Целесообразность размещения научных статей в Интернет-сайтах детерминируется также и тем фактом, что официальная журнальная публикация для исследователя, как правило, не имеет коммерческого интереса. В большинстве случаев гонорары в научных печатных изданиях либо отсутствуют, либо носят чисто символический характер. Что касается электронных книг, то при желании к ним можно обеспечить платный доступ, который будет эквивалентен коммерциализации печатной продукции.

Осознание новой тенденции приводит к тому, что многие даже российские журналы официально регистрируют свою электронную версию и выходят параллельно на двух носителях: бумажном и электронном. Более того, в России уже есть и такие журналы, которые выходят только в электронном виде. К их числу относится, например, журнал «Экономическая социология», издаваемый Высшей школой экономики.

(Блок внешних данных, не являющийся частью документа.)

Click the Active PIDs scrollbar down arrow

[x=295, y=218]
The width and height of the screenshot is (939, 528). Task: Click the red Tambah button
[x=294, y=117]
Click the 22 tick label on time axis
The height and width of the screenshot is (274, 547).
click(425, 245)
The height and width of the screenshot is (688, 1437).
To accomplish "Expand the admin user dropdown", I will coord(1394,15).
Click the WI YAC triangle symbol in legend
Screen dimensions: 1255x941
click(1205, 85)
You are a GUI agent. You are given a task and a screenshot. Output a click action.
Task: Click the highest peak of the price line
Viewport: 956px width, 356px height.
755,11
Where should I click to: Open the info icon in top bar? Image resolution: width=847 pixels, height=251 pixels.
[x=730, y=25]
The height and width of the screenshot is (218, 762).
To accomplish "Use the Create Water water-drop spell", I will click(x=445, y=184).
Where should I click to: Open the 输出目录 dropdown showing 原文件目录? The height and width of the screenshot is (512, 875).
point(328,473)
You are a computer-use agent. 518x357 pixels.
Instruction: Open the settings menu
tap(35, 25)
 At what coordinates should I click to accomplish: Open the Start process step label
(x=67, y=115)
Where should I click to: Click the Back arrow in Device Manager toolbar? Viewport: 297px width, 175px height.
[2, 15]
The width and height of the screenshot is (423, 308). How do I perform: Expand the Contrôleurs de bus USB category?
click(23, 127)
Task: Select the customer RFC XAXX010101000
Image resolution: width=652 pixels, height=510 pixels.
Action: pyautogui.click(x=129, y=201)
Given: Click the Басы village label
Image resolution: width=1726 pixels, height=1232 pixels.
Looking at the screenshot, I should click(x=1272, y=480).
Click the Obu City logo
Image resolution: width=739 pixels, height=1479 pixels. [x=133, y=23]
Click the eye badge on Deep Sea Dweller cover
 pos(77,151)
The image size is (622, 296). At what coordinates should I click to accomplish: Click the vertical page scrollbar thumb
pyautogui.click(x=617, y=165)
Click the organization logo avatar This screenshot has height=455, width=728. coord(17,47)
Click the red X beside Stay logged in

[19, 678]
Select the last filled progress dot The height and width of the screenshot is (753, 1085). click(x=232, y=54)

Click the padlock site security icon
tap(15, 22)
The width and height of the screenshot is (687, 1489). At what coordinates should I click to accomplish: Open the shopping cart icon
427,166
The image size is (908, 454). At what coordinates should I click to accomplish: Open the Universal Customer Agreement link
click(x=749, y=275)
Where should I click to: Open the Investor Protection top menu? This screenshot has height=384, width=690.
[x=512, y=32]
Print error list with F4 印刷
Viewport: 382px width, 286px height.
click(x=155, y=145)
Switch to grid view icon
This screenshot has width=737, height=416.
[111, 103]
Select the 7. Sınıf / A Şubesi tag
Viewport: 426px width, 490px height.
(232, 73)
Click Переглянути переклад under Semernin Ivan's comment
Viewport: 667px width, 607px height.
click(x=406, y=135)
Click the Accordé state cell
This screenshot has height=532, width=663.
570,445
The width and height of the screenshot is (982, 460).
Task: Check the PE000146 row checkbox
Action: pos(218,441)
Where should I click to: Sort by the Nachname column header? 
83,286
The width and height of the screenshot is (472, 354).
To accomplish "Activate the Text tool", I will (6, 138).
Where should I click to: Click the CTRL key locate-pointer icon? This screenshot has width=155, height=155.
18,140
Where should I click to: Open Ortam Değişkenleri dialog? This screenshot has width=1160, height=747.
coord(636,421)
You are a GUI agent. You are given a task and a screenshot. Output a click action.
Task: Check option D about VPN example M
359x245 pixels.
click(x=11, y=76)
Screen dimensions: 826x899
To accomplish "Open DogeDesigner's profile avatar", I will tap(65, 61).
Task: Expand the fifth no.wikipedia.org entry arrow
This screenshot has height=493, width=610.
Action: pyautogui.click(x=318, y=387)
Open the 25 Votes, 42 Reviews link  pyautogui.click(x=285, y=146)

В качестве классического примера работы новых информационных Интеренет-технологий можно привести случай российского математика Г.Я.Перельмана, который доказал гипотезу А.Пуанкаре, относящуюся к числу семи важнейших математических проблем современности. Мировая научная общественность узнала о достижении Г.Я.Перельмана из двух препринтов (предварительных научных публикаций), размещенных автором в 2002 и 2003 гг. на сайте архива предварительных работ Лос-Аламосской научной лаборатории (США). В дальнейшем публиковать полученные результаты в каком-либо научном журнале Г.Я.Перельман так и не стал. Тем не менее, это не помешало ему стать призером всех наиболее значительных наград, включая присужденные ему в 2006 г. премию Математического института Клэя (Clay Mathematical Institute) и медаль Филдса. Последняя является самой значительной наградой за достижения в области математики, присуждаемой Всемирным математическим конгрессом раз в 4 года [1]. Любопытным фактом в этой истории являются бюрократические затруднения Математического института Клэя: согласно правилам Научного консультативного совета института, премия в 1 млн. долл. за новое доказательство гипотезы А.Пуанкаре присуждается только в том случае, если оно опубликовано в специализированном журнале, имеющем «международную репутацию». Работа Г.Я.Перельмана этому требованию не соответствовала [2].

В приведенном примере хорошо просматривается триумф современных технологий: семантической (английский язык) и информационной (интернет-пространство). Если бы работы Г.Я.Перельмана были написаны на русском языке и опубликованы в российском научном журнале, то можно только гадать, были бы они вообще замечены кем-нибудь. Более того, случай Г.Я.Перельмана явился для научного мира важным прецедентом и можно полагать, что в будущем Интернет-публикации будут оцениваться как абсолютно полноценные публикации.

Аналогичное использование Интернет-ресурса сегодня характерно для многих ученых. Например, в качестве типичного примера можно привести деятельность американских физиков-теоретиков: Б.Грина и его соавторов, а также их «конкурента» Э.Виттена. По свидетельству самого Б.Грина, после завершения своих трудоемких исследований подготовленные ими статьи тут же были размещены в электронном архиве статей в Интернете, из которого они моментально становятся доступными во всем мире [2, с.185]. Такие действия во многом детерминируются существующим мнением, что многие книги и статьи устаревают еще до того, как выйдут из печати; в лучшем случае устаревание наступает через год-два после выхода работы в свет.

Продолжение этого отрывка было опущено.